Study text
=== Begin Enclosure ===

Sauerkraut originated in Germany, right? Sauerkraut is most beneficial to your health because of it being made from cabbage, right? Well, these common assumptions are factual to a certain point. But, there is much more you can learn about sauerkraut.

Many interesting and unique facts exist in relation to this food surrounding its origin, history, recipe, health benefits, and other facts.

The Origin and History of Sauerkraut

First, sauerkraut’s most popular name IS German, but it originated in China. Long before German “sour cabbage” was made in Germany the Chinese pickled shredded cabbage in rice wine. The same time as the Great Wall of China, there was a need for foods that could last well beyond the growing season. So, fermentation was born.

1000 years later, Genghis Khan and his men expanded their conquest to Eurasia, seizing land and crops, eliminating towns, and spreading deadly diseases. Historians believe that the Black Death of the 1300s came not directly from rats, but from the fleas that traveled with Mongol hordes. But those Mongols also brought sour cabbage to Europe.

Sauerkraut became a folk remedy In the 12th century, established by the Abbess Hildegard von Bingen. It improved digestion, purified blood and skin, and healed ulcers, inflammation, gout, headaches, and hangovers. So, as early as the 12th century, sauerkraut was an improvement to the human diet.

Further History Where Sauerkraut Improved Global Health
18th century explorers used sauerkraut to prevent scurvy during long sea voyages, bringing up to 25,000 pounds of the Vitamin-C rich ferment on voyages. Then, on General Lee’s way to Gettysburg, he demanded for his army 25 barrels of “Saur-Kraut.” During the American Civil War, the physician John Jay Terrell was able to successfully reduce the death rate from smallpox among prisoners of war from 90 percent to only 5 percent.

Additionally, there are some other foods you would never presume to have plenty in common with sauerkraut. Take a look at this list:

  • ice cream
  • pasta
  • beer
  • cured ham
  • sushi
  • sauerkraut

All of these foods originated in China. As many that other nations get credit for, including sauerkraut!

Health Benefits of Sauerkraut

Through lacto fermentation lactic-acid bacteria converts sugars in cabbage into lactic acid. Lactic acid makes sauerkraut tangy with natural preservation. Cabbage, on its own, is a wonderful food. It’s full of fiber. It contains substantial amounts of the important minerals potassium, magnesium and calcium. Fermenting cabbage increases its nutritional benefits, making it a superfood, and here’s why:

  • It contains live and active probiotics, providing additional immunity.
  • High in digestive enzymes that help break down starches, proteins, and fats.
  • They also have important anti-inflammatory effects.
  • They prevent and reduce symptoms of food allergies, including lactose intolerance, milk protein allergy and others.
  • Rich in fiber for bowel health, and it can improve high blood pressure and lower cholesterol.
  • High levels of Vitamin C (for collagen production and immune support), and contains Vitamin K2 (improving long-term bone health)

Despite all of these amazing benefits, excessive sauerkraut consumption can cause bloating and flatulence because of some of the ingredients composed of galactose, glucose, and fructose, not easily broken down in the small intestine.

=== End Enclosure ===

In the sauerkraut text, what did the Chinese pickle shredded cabbage in?

The data

=== Begin Enclosure ===

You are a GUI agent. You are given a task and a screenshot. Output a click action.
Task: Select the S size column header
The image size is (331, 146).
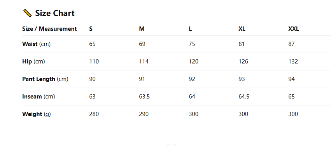pos(91,29)
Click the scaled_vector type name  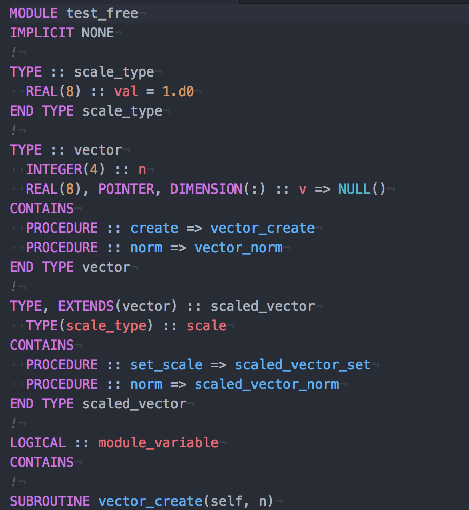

=== End Enclosure ===

Answer box
Rice wine.